== Materials provided

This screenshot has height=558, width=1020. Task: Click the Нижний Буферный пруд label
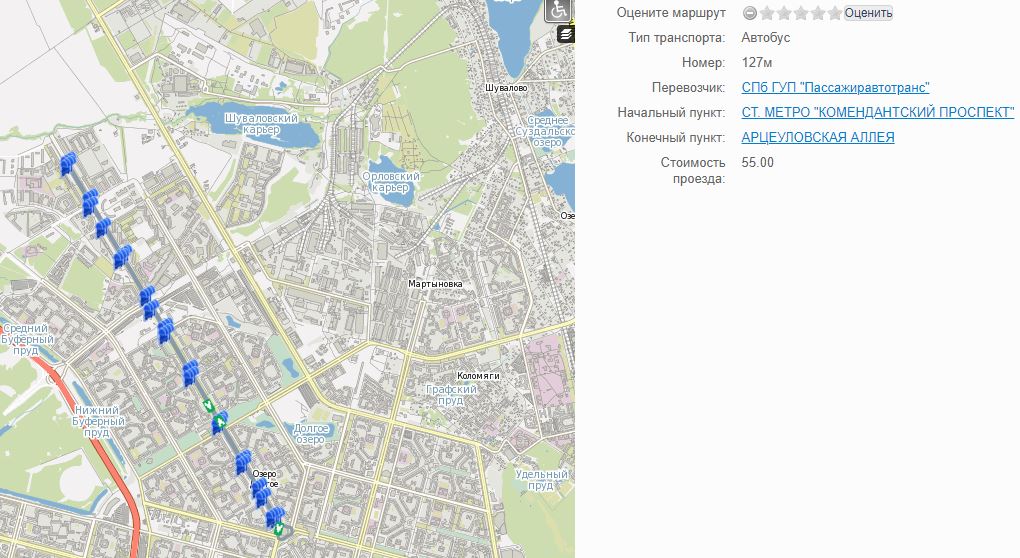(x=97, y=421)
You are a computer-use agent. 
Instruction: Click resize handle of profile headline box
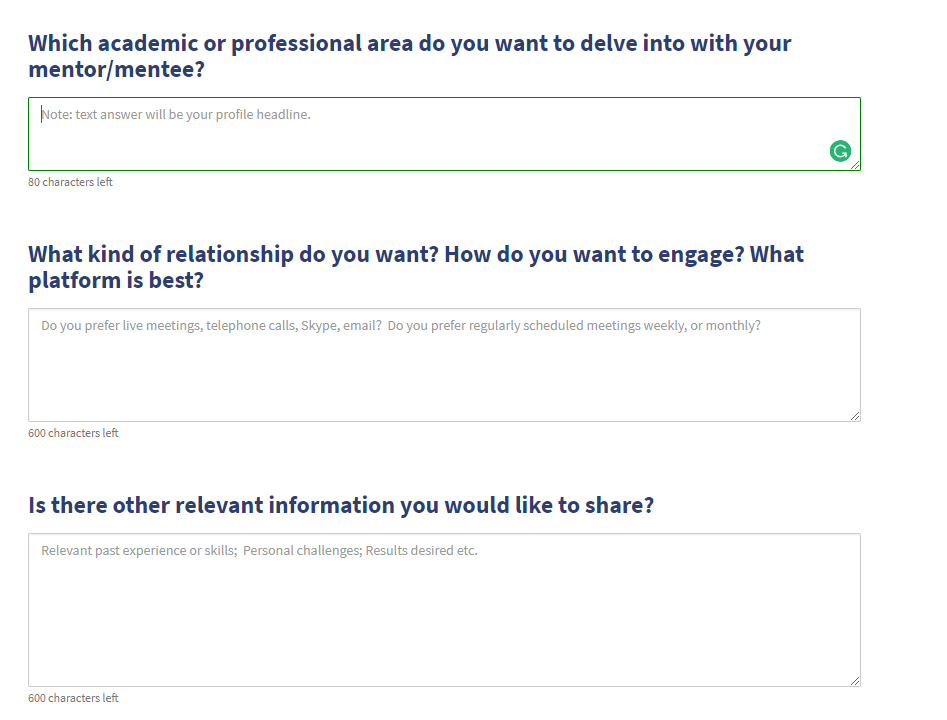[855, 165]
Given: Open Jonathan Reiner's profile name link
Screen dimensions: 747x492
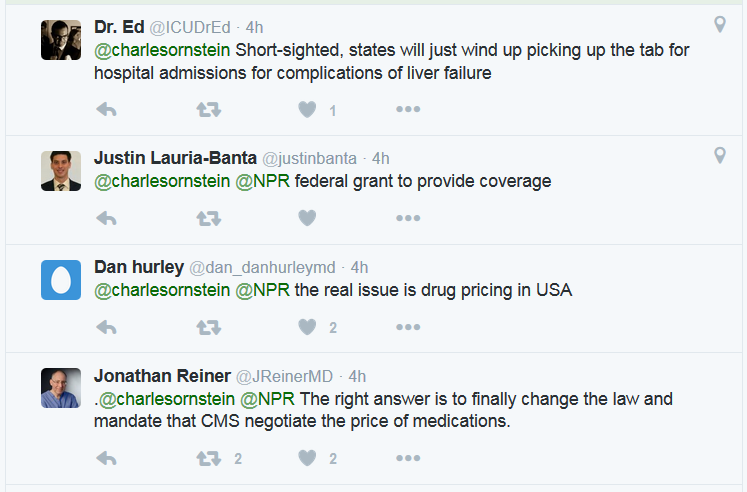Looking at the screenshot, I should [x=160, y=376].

====

Problem to work on:
Pictures aside, please output the whole listing exactly as it appears above.

Expected answer:
This screenshot has height=558, width=1020. Task: Click the Нижний Буферный пруд label
(x=97, y=421)
You are a computer-use agent. 
Instruction: Click resize handle of profile headline box
[855, 165]
Given: Open Jonathan Reiner's profile name link
Screen dimensions: 747x492
Looking at the screenshot, I should [x=160, y=376].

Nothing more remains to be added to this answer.